→ Kaynak Belge

_____

Hatırlarsanız 14 Haziran 2016’da ABD’nin Orlando kentinde eşcinsellerin gittiği gece kulübüne düzenlenen ve 49 kişinin öldüğü saldırı sonrası Ankara’nın ABD Büyükelçiliği’ne ve İstanbul’da ABD Başkonsolosluğu’na Lezbiyen, Gey, Biseksüel ve Trans (LGBT) hareketinin simgesi “gökkuşağı arması” asılmıştı..

Başkonsolos Charles Hunter, “Bu trajedinin kurbanları anısına ve LGBT topluluğu ile dünyada eşitlik ve haysiyet değerlerini savunan herkesle dayanışma içinde gökkuşağı bayrağını asıyoruz” demişti. (3)

Bir yıl sonra 21 Haziran 2017’de ABD’nin Ankara Büyükelçiliği tarafından Amerika’nın Orlando kentinde eşcinsellerin gittiği gece kulübüne düzenlenen ve 49 kişinin öldüğü saldırının yıl dönümünde yine elçilik binasına LGBT arması asılmıştı. (4)

SAPKINLIĞI KORUYAN GELENEK BU YIL DA BOZULMADI...

ABD’nin eşcinsel sapkınlığı koruyan kollayan geleneği bozulmadı, bu yıl da Türkiye’deki diplomatik misyonlarına LGBT arması çekildi.

_____

→ Görev Gereksinimleri
[1] Kaynak belgeye göre Orlando'daki gece kulübüne düzenlenen saldırıda kaç kişi öldü?
[2] Kaynak belgedeki şu cümleyi İngilizceye çevirin: "Bir yıl sonra 21 Haziran 2017’de ABD’nin Ankara Büyükelçiliği tarafından Amerika’nın Orlando kentinde eşcinsellerin gittiği gece kulübüne düzenlenen ve 49 kişinin öldüğü saldırının yıl dönümünde yine elçilik binasına LGBT arması asılmıştı."

→ Çıkarılan Bilgiler
_____

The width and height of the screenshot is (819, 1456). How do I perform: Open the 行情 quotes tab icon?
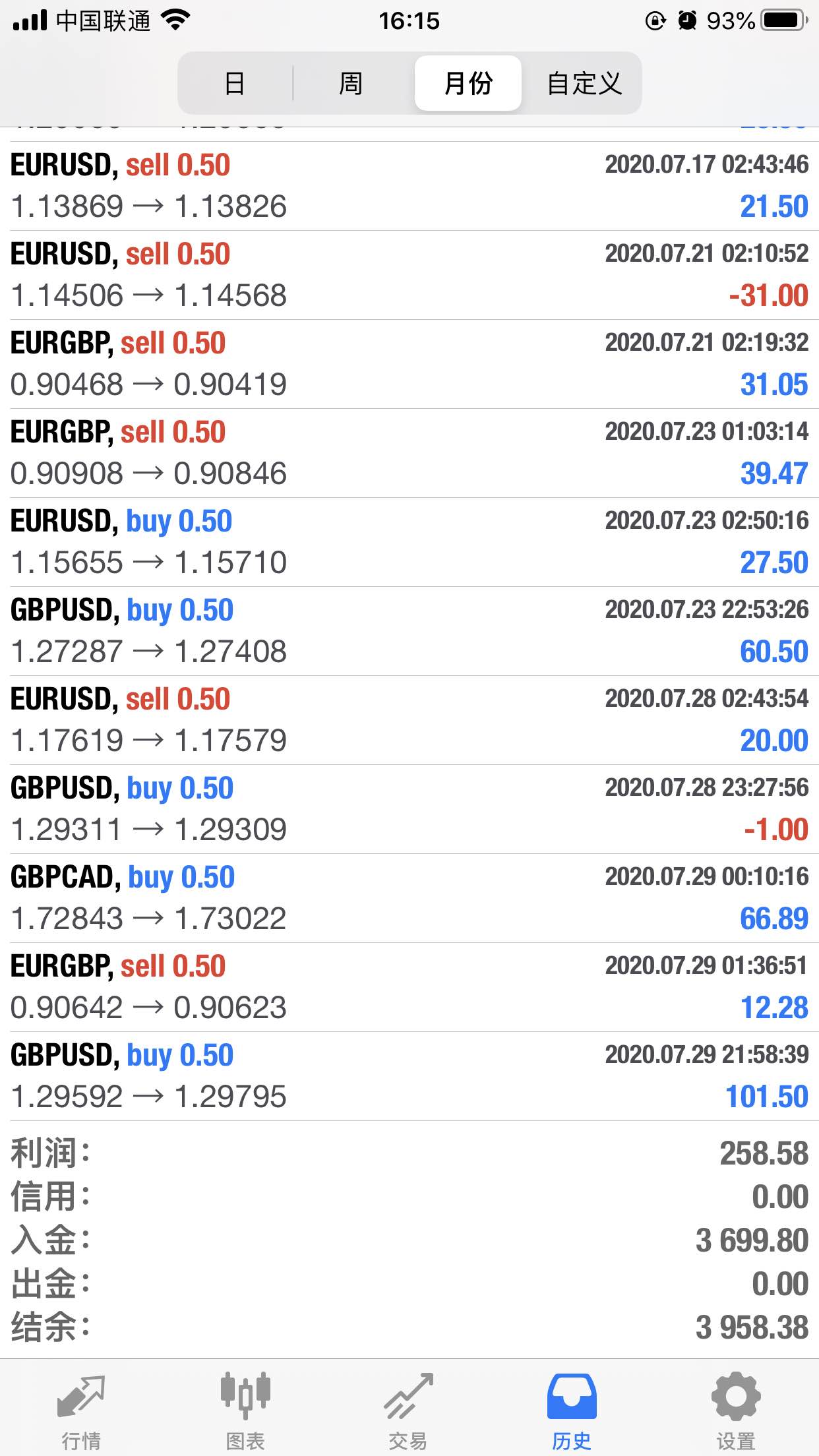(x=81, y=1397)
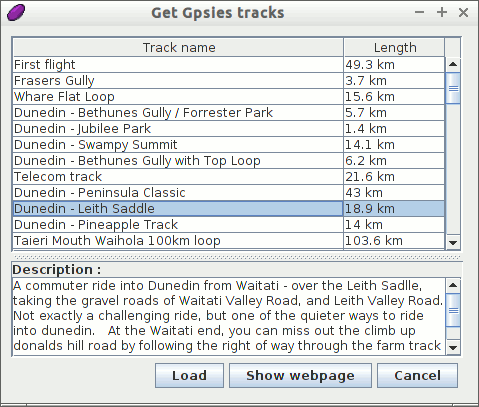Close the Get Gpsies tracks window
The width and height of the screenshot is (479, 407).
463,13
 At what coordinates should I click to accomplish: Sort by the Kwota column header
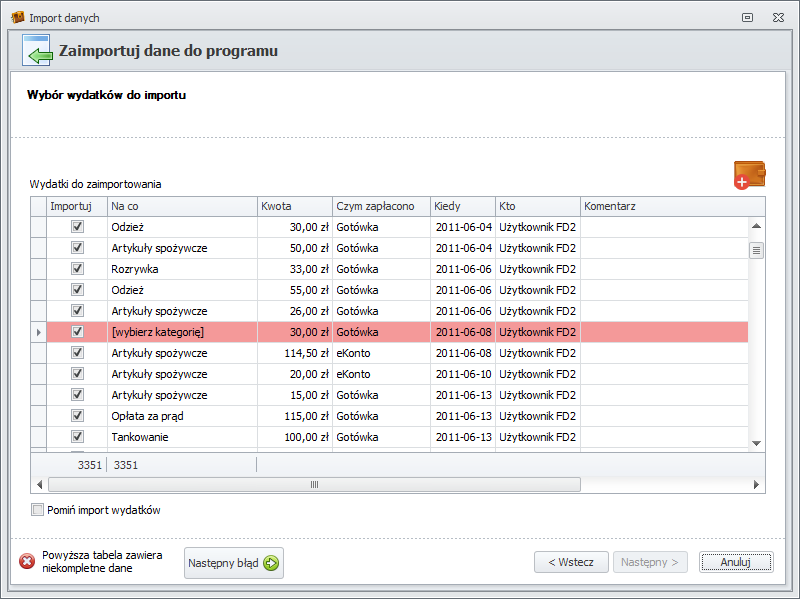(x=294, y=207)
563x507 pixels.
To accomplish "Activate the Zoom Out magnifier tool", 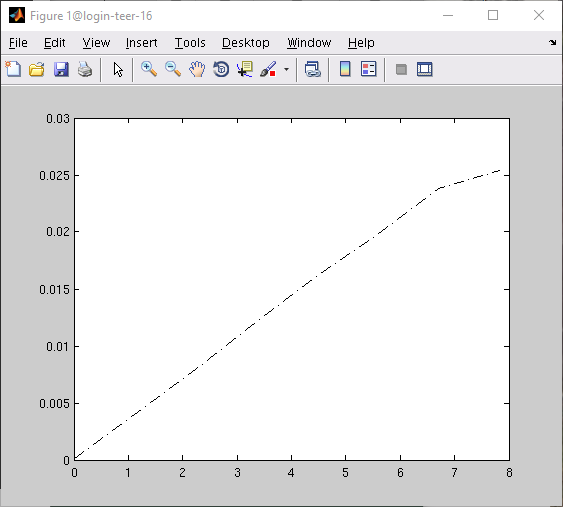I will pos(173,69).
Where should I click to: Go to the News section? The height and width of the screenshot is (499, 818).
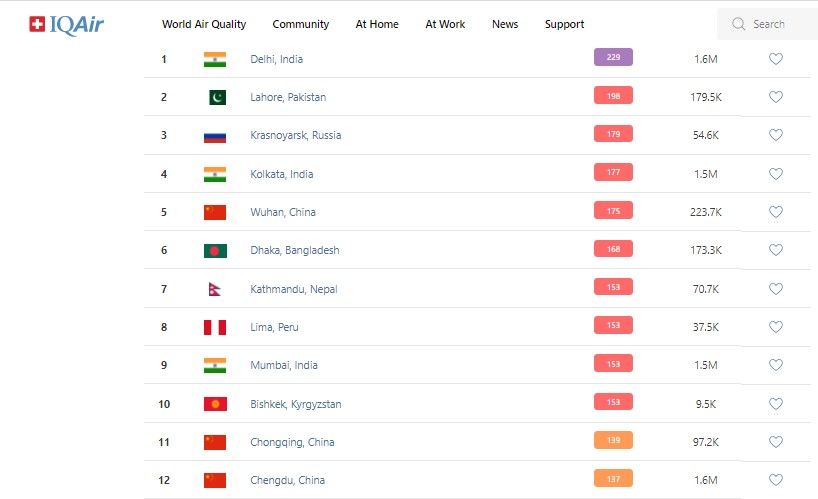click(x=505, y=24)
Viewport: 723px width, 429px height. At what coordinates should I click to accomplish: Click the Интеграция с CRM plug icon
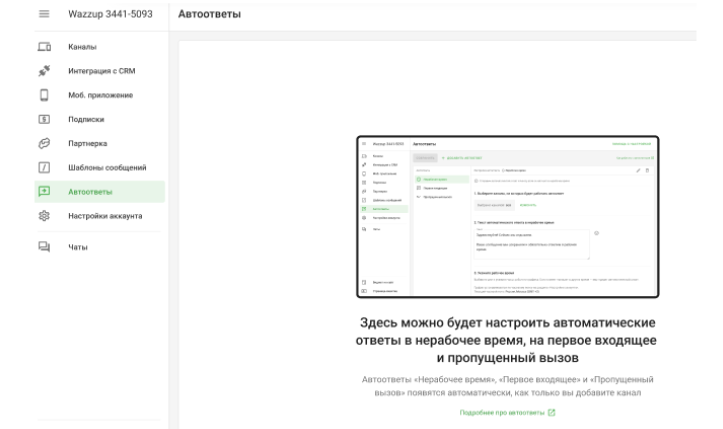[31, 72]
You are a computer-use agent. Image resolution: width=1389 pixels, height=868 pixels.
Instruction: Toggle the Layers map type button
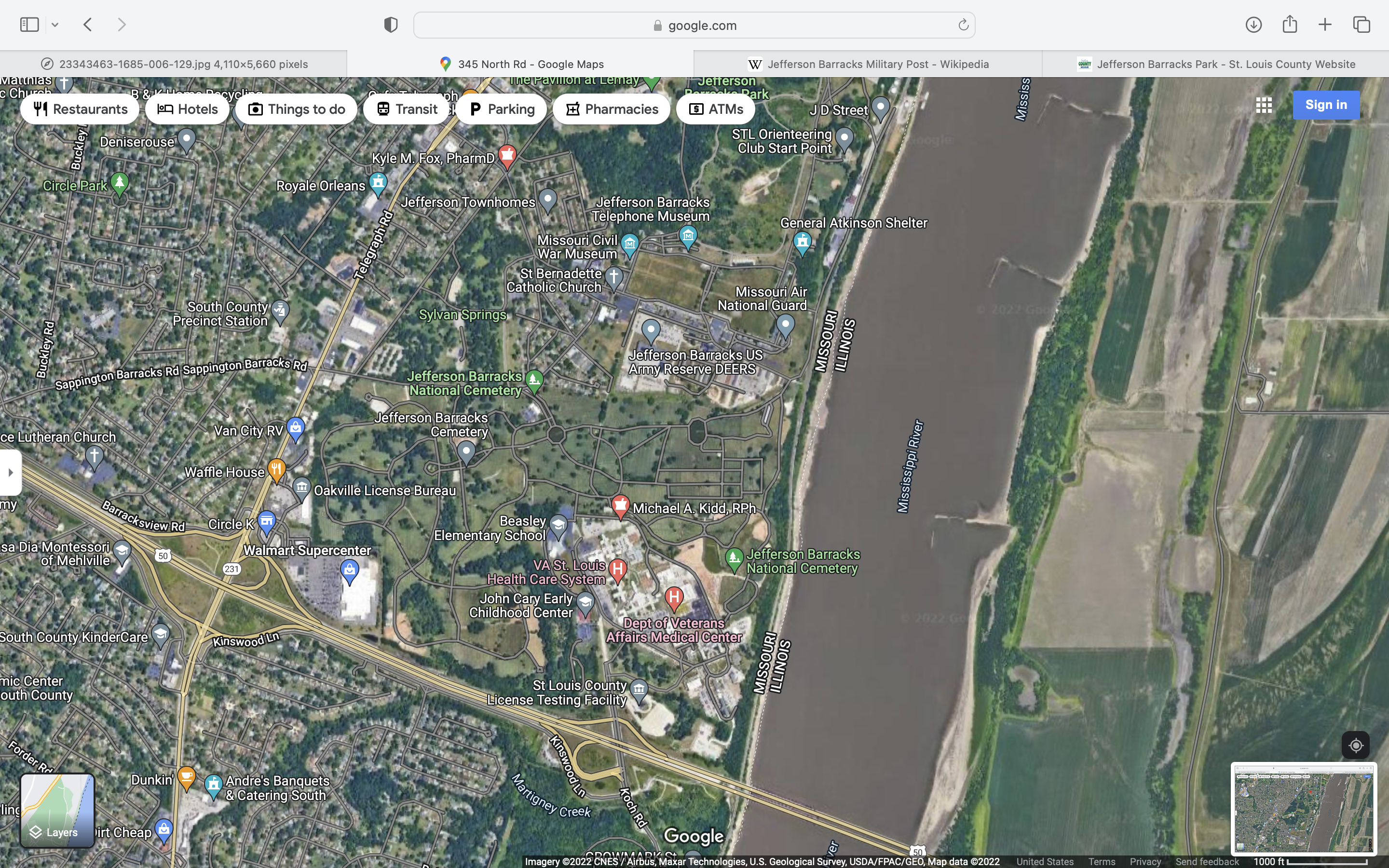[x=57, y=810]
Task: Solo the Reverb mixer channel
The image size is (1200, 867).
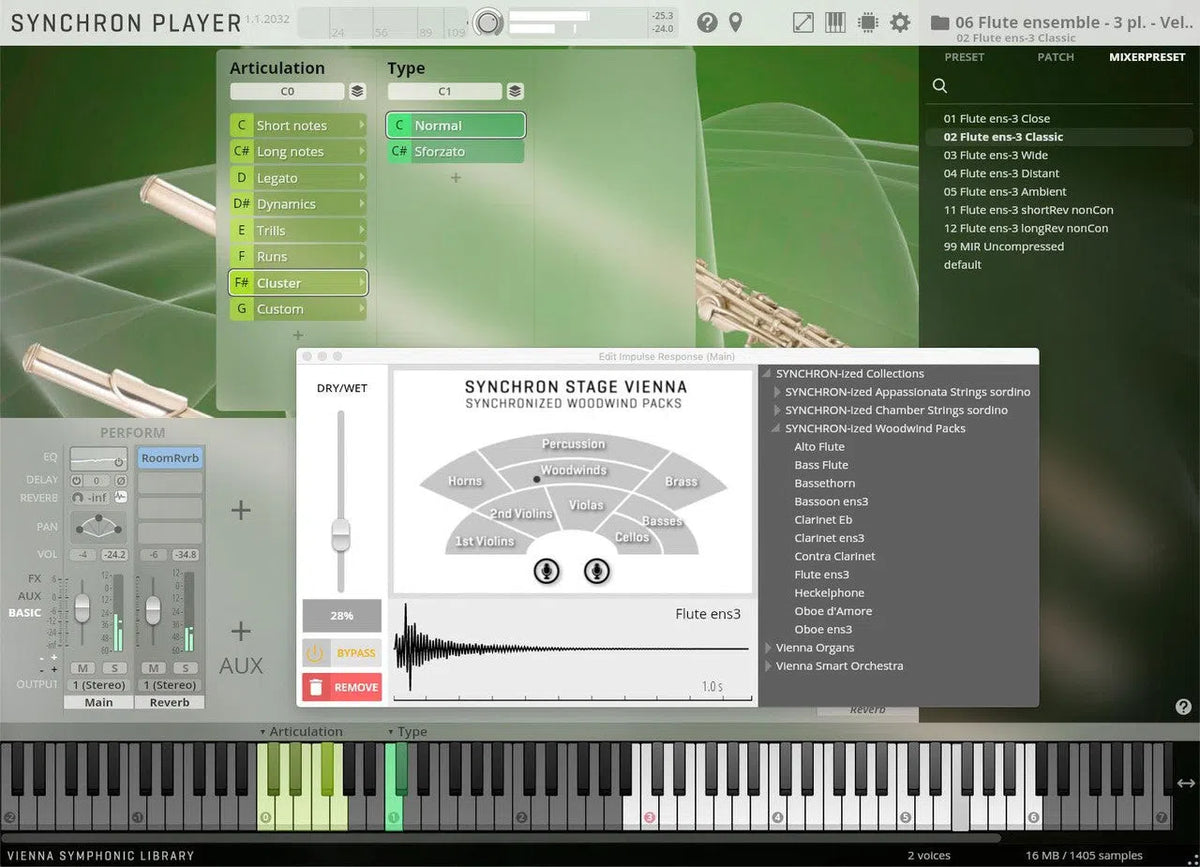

_____

→ Görev Yanıtları
[1] Saldırıda 49 kişi öldü.

[2] One year later, on June 21, 2017, on the anniversary of the attack on a nightclub frequented by gay people in the American city of Orlando, in which 49 people died, the US Embassy in Ankara once again hung the LGBT emblem on the embassy building.